Gold prices steady near record highs with Powell, rate cues in focus

investing.com 26/09/2024 - 04:31 AM

Gold Prices Steady Amid Economic Focus

Gold prices steadied in Asian trade on Thursday, remaining close to record highs as attention shifted to an upcoming address by Federal Reserve Chair Jerome Powell, alongside key U.S. economic readings.

Industrial Metals and Copper Prices

Copper prices also steadied after a recent rally to two-month highs, amid cooling sentiment regarding more stimulus measures in top importer China. Metal markets faced pressure from an overnight rebound in the dollar, which surged from over one-year lows, amidst speculation on the Fed's future rate reductions after last week's 50 basis point cut.

Spot gold increased by 0.2% to $2,661.78 an ounce, while December gold futures steadied at $2,685.0 an ounce as of 00:18 ET (04:18 GMT). Spot prices briefly hit a record high of $2,670.52 on Wednesday.
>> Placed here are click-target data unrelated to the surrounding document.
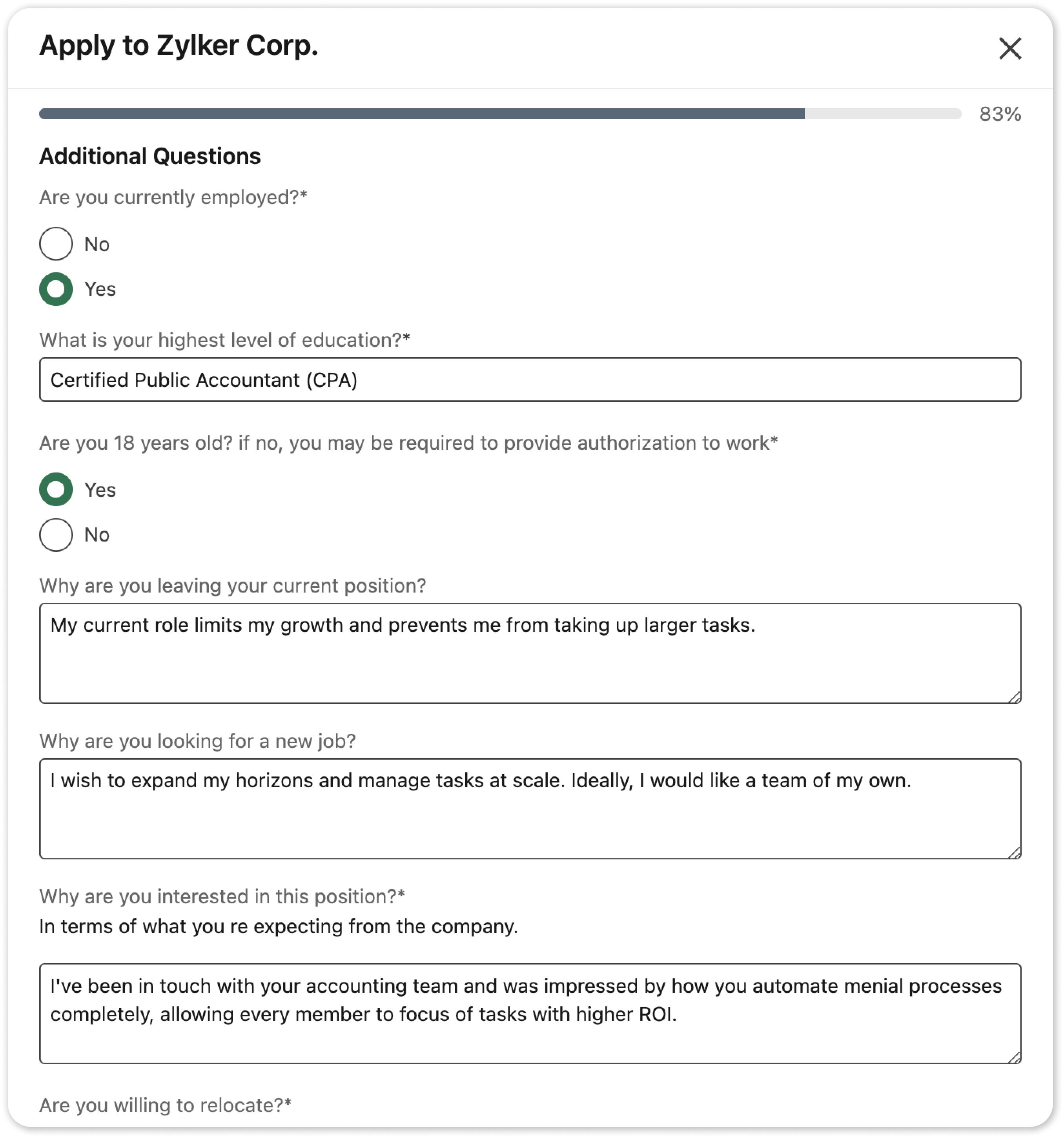Viewport: 1064px width, 1138px height.
Task: Select Yes for currently employed
Action: pyautogui.click(x=56, y=289)
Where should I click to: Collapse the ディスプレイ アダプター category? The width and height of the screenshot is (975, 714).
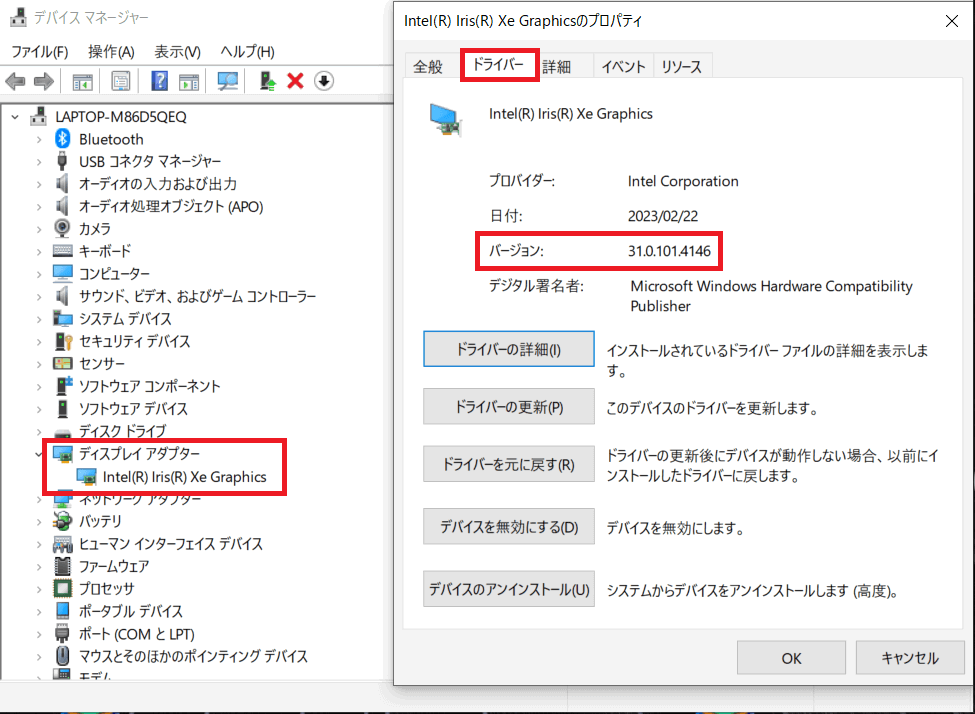pyautogui.click(x=39, y=454)
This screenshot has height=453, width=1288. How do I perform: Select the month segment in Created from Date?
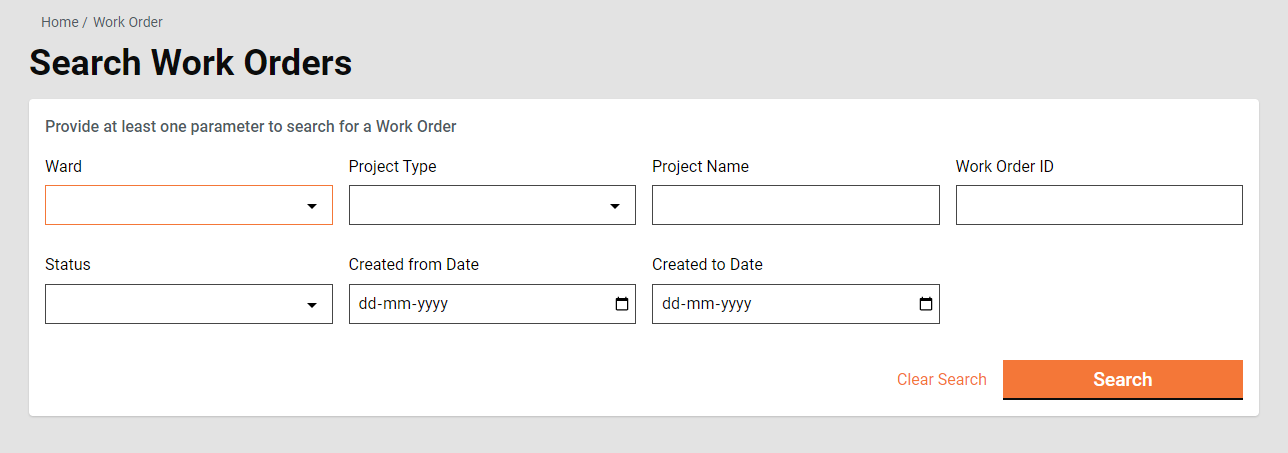(x=392, y=304)
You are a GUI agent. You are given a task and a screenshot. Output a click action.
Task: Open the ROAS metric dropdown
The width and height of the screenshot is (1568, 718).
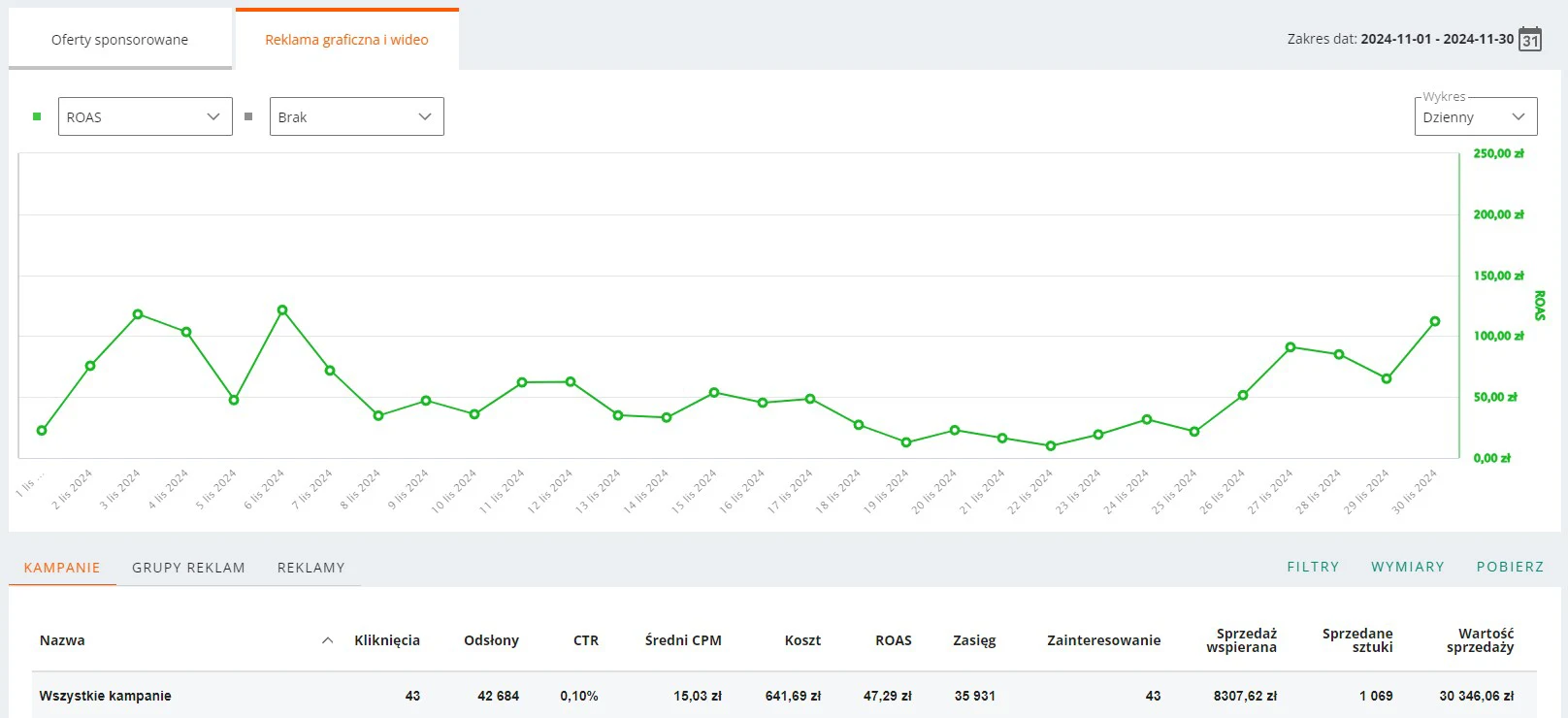click(145, 116)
Gold’s Stability with Upcoming Fed Address

The yellow metal remained near recent peaks with attention focused on Powell’s speech later in the day. Following a 50-bps cut, several Fed officials voiced support for the move while providing mixed signals about further rate cuts.

Citi analysts anticipate a total rate cut of 125 bps by year-end but stress the Fed's data-driven approach to future easing. Key economic data, including revised second-quarter GDP and weekly jobless claims, are expected on Thursday, with PCE price index data due Friday, which is the Fed’s preferred inflation gauge.

Rise in Other Precious Metals

Other precious metals experienced gains, with platinum futures rising 0.6% to $997.85 an ounce, and silver futures increasing by 0.5% to $32.188 an ounce.

Copper Prices and China Sentiment

In industrial metals, copper prices steadied after rallying to two-month highs based on optimism for additional stimulus from China. Benchmark copper futures on the London Metal Exchange fell 0.1% to $9,800.50 per ton, while one-month copper futures remained steady at $4.48553 per pound. There was a sharp rally after China released more stimulus measures earlier in the week, including a 50-bps reduction in bank reserve requirements and a cut to mortgage rates.

Analysts, however, argue that more support is needed from Beijing, particularly on the fiscal front.